> _The problem_
Copy out the entries starting with the line that contains "You are a computer-use agent. Screen dimensions: 1568x521" and going on through the line that contains "click(204, 27)", reproducing them character for character.

> _Provided entries_
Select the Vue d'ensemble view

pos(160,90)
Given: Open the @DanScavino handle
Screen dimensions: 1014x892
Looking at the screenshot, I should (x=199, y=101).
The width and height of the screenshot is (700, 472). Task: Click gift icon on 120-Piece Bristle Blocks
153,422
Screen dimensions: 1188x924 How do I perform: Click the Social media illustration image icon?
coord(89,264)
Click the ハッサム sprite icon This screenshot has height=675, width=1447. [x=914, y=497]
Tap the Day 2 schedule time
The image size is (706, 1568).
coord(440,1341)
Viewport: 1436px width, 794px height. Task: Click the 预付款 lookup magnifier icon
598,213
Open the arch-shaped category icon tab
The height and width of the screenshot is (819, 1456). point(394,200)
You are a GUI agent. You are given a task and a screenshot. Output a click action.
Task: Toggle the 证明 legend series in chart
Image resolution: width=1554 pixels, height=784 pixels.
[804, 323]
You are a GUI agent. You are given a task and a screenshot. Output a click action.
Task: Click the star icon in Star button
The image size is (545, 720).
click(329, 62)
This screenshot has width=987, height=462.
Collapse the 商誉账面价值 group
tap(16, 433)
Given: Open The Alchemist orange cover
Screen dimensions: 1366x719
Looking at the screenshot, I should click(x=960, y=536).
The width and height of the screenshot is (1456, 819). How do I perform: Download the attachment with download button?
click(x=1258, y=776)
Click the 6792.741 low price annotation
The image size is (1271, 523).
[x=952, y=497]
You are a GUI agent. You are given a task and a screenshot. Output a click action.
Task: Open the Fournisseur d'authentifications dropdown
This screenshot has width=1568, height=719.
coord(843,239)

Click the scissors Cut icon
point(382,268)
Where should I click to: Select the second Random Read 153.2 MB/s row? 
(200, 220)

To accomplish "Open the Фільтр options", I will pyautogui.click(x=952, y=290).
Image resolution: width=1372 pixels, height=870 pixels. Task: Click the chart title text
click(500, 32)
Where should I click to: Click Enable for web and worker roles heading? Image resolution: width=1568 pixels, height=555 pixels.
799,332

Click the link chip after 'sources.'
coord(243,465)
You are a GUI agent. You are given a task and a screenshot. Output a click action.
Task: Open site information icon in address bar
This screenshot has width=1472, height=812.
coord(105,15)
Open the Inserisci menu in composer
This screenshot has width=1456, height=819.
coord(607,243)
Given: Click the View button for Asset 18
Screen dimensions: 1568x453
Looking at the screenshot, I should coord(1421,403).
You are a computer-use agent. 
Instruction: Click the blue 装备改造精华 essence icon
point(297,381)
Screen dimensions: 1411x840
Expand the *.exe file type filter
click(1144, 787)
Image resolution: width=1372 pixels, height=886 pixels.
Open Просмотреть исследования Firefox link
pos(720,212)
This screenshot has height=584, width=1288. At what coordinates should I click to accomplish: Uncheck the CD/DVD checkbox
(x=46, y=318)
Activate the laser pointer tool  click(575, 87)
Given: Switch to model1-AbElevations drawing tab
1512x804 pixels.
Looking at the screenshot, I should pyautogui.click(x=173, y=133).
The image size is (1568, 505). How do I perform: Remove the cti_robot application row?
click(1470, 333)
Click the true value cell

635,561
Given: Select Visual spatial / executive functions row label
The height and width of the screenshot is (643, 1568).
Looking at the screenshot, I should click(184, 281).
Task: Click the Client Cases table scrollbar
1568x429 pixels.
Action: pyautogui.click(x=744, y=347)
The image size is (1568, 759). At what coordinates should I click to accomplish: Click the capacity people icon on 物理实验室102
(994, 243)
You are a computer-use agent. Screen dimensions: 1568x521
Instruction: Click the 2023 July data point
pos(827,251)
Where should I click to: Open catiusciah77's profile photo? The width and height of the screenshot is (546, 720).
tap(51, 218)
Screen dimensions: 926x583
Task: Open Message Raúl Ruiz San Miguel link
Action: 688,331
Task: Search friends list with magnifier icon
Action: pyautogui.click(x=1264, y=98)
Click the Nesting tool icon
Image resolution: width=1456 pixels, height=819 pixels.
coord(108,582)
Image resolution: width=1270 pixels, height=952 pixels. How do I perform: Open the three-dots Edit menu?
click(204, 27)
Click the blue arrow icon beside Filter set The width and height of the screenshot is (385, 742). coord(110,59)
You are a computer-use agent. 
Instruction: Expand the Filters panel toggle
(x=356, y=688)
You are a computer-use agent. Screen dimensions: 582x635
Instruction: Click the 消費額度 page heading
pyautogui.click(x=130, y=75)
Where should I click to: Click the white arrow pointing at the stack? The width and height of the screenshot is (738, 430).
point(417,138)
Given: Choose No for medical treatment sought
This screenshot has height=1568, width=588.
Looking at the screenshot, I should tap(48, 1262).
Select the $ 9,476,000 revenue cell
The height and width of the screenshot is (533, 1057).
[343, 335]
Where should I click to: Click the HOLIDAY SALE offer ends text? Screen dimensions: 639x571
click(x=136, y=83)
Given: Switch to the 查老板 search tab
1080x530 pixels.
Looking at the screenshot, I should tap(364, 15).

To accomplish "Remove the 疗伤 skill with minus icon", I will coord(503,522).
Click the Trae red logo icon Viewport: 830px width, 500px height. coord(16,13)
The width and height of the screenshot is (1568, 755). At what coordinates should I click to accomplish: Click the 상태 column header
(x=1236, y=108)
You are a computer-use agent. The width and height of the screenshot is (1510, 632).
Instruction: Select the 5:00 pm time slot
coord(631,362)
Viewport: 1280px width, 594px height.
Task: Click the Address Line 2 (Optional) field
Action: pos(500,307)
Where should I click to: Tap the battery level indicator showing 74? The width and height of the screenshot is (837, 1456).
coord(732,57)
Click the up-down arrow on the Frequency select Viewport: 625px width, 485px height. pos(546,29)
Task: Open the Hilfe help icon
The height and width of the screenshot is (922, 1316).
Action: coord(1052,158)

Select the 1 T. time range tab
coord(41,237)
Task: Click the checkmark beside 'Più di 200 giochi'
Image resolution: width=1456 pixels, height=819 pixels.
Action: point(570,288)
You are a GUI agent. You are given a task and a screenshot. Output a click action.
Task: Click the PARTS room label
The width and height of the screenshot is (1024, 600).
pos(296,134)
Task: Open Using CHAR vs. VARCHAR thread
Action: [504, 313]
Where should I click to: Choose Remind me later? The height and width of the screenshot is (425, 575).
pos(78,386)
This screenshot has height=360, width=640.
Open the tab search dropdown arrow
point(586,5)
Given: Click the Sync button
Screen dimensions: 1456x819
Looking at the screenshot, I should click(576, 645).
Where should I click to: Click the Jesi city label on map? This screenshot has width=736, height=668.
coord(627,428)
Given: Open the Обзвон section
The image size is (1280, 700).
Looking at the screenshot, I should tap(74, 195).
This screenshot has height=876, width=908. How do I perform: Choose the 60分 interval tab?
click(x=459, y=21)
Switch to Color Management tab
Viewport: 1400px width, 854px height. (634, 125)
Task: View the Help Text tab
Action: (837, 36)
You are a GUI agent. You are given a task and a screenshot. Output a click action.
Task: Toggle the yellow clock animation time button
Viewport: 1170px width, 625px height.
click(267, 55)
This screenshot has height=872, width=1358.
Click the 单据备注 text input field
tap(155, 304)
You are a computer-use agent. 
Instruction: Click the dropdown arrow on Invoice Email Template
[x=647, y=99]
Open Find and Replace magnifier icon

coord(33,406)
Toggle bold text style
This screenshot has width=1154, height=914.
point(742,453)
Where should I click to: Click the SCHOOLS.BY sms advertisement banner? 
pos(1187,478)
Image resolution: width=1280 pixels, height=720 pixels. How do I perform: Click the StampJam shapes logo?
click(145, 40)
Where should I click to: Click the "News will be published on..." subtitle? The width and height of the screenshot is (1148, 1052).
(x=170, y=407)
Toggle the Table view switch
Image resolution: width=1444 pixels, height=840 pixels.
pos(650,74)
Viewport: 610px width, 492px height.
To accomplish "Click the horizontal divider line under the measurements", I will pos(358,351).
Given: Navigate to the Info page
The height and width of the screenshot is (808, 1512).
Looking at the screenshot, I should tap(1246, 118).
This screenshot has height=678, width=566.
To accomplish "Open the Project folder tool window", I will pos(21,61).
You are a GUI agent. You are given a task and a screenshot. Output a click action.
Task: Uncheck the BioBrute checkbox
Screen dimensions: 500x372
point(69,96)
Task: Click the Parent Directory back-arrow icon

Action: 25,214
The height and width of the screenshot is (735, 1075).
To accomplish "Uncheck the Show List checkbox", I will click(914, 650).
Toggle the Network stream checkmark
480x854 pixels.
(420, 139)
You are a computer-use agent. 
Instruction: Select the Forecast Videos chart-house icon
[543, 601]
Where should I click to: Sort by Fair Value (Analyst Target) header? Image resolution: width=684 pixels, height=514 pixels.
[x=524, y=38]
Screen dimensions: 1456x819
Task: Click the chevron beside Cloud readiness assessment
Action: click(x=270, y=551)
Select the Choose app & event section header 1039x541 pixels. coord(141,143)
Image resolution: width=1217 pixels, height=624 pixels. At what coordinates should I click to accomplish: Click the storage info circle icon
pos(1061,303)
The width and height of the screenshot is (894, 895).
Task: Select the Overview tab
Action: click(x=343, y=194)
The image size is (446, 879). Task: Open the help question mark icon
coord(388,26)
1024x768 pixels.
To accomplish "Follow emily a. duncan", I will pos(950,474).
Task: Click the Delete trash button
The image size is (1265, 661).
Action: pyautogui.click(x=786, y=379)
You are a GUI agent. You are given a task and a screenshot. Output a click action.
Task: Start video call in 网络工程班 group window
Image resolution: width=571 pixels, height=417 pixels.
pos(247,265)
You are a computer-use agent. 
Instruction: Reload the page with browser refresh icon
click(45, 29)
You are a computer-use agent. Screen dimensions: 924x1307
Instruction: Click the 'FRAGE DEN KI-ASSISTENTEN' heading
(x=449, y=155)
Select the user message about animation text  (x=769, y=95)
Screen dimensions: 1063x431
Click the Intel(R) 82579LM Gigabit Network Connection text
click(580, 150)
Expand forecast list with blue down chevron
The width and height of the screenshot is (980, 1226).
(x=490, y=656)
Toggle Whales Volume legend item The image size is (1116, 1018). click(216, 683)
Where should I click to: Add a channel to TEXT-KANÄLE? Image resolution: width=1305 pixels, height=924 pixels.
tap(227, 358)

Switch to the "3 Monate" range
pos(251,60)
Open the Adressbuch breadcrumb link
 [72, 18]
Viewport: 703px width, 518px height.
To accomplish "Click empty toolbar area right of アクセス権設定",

> _Full solution_
You are a computer-use agent. Screen dimensions: 1568x521
Instruction: Click the 2023 July data point
pos(827,251)
Where should I click to: Open catiusciah77's profile photo? The width and height of the screenshot is (546, 720).
tap(51, 218)
Screen dimensions: 926x583
Task: Open Message Raúl Ruiz San Miguel link
Action: 688,331
Task: Search friends list with magnifier icon
Action: pyautogui.click(x=1264, y=98)
Click the Nesting tool icon
Image resolution: width=1456 pixels, height=819 pixels.
coord(108,582)
Image resolution: width=1270 pixels, height=952 pixels. How do I perform: Open the three-dots Edit menu?
click(204, 27)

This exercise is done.